[Stored dataset items]
· · · · · · ·

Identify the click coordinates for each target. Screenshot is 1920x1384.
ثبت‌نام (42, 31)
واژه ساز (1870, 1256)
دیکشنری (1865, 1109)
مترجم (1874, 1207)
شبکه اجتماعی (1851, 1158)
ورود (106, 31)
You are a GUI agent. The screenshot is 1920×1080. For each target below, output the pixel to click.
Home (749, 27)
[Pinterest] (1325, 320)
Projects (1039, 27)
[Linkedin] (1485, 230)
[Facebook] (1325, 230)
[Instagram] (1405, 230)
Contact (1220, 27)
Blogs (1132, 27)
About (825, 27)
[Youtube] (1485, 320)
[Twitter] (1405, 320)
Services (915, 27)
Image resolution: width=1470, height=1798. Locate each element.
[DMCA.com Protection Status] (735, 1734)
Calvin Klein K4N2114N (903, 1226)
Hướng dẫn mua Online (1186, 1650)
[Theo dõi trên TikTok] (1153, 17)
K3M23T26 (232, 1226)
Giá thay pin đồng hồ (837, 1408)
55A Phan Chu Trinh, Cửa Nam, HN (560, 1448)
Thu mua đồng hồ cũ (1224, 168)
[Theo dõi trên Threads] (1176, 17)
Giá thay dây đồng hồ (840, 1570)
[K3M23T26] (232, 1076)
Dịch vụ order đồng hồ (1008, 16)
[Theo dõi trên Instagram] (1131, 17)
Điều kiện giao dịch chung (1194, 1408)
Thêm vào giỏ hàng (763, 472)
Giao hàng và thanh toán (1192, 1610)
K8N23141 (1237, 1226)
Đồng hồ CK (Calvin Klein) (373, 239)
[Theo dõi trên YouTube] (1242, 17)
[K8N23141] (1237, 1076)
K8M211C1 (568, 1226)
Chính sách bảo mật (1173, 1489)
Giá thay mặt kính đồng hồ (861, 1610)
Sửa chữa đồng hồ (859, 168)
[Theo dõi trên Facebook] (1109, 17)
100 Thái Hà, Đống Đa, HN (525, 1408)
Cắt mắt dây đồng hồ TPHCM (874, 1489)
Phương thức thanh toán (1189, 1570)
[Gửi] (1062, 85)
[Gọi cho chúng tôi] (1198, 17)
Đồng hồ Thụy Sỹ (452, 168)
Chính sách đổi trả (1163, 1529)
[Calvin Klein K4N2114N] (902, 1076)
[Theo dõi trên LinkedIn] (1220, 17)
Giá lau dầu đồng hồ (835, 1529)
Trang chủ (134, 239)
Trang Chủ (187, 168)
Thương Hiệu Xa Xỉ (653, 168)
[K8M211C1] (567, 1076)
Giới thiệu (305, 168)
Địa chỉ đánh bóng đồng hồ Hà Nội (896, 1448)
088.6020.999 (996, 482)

· · · · · · ·

EXERCISE PROMPT: Output the records above precisely.

SOLVED EXERCISE:
Identify the click coordinates for each target. Screenshot is 1920x1384.
ثبت‌نام (42, 31)
واژه ساز (1870, 1256)
دیکشنری (1865, 1109)
مترجم (1874, 1207)
شبکه اجتماعی (1851, 1158)
ورود (106, 31)
You are a GUI agent. The screenshot is 1920×1080. For each target below, output the pixel to click.
Home (749, 27)
[Pinterest] (1325, 320)
Projects (1039, 27)
[Linkedin] (1485, 230)
[Facebook] (1325, 230)
[Instagram] (1405, 230)
Contact (1220, 27)
Blogs (1132, 27)
About (825, 27)
[Youtube] (1485, 320)
[Twitter] (1405, 320)
Services (915, 27)
Image resolution: width=1470, height=1798. Locate each element.
[DMCA.com Protection Status] (735, 1734)
Calvin Klein K4N2114N (903, 1226)
Hướng dẫn mua Online (1186, 1650)
[Theo dõi trên TikTok] (1153, 17)
K3M23T26 (232, 1226)
Giá thay pin đồng hồ (837, 1408)
55A Phan Chu Trinh, Cửa Nam, HN (560, 1448)
Thu mua đồng hồ cũ (1224, 168)
[Theo dõi trên Threads] (1176, 17)
Giá thay dây đồng hồ (840, 1570)
[K3M23T26] (232, 1076)
Dịch vụ order đồng hồ (1008, 16)
[Theo dõi trên Instagram] (1131, 17)
Điều kiện giao dịch chung (1194, 1408)
Thêm vào giỏ hàng (763, 472)
Giao hàng và thanh toán (1192, 1610)
K8N23141 (1237, 1226)
Đồng hồ CK (Calvin Klein) (373, 239)
[Theo dõi trên YouTube] (1242, 17)
[K8N23141] (1237, 1076)
K8M211C1 (568, 1226)
Chính sách bảo mật (1173, 1489)
Giá thay mặt kính đồng hồ (861, 1610)
Sửa chữa đồng hồ (859, 168)
[Theo dõi trên Facebook] (1109, 17)
100 Thái Hà, Đống Đa, HN (525, 1408)
Cắt mắt dây đồng hồ TPHCM (874, 1489)
Phương thức thanh toán (1189, 1570)
[Gửi] (1062, 85)
[Gọi cho chúng tôi] (1198, 17)
Đồng hồ Thụy Sỹ (452, 168)
Chính sách đổi trả (1163, 1529)
[Calvin Klein K4N2114N] (902, 1076)
[Theo dõi trên LinkedIn] (1220, 17)
Giá lau dầu đồng hồ (835, 1529)
Trang chủ (134, 239)
Trang Chủ (187, 168)
Thương Hiệu Xa Xỉ (653, 168)
[K8M211C1] (567, 1076)
Giới thiệu (305, 168)
Địa chỉ đánh bóng đồng hồ Hà Nội (896, 1448)
088.6020.999 (996, 482)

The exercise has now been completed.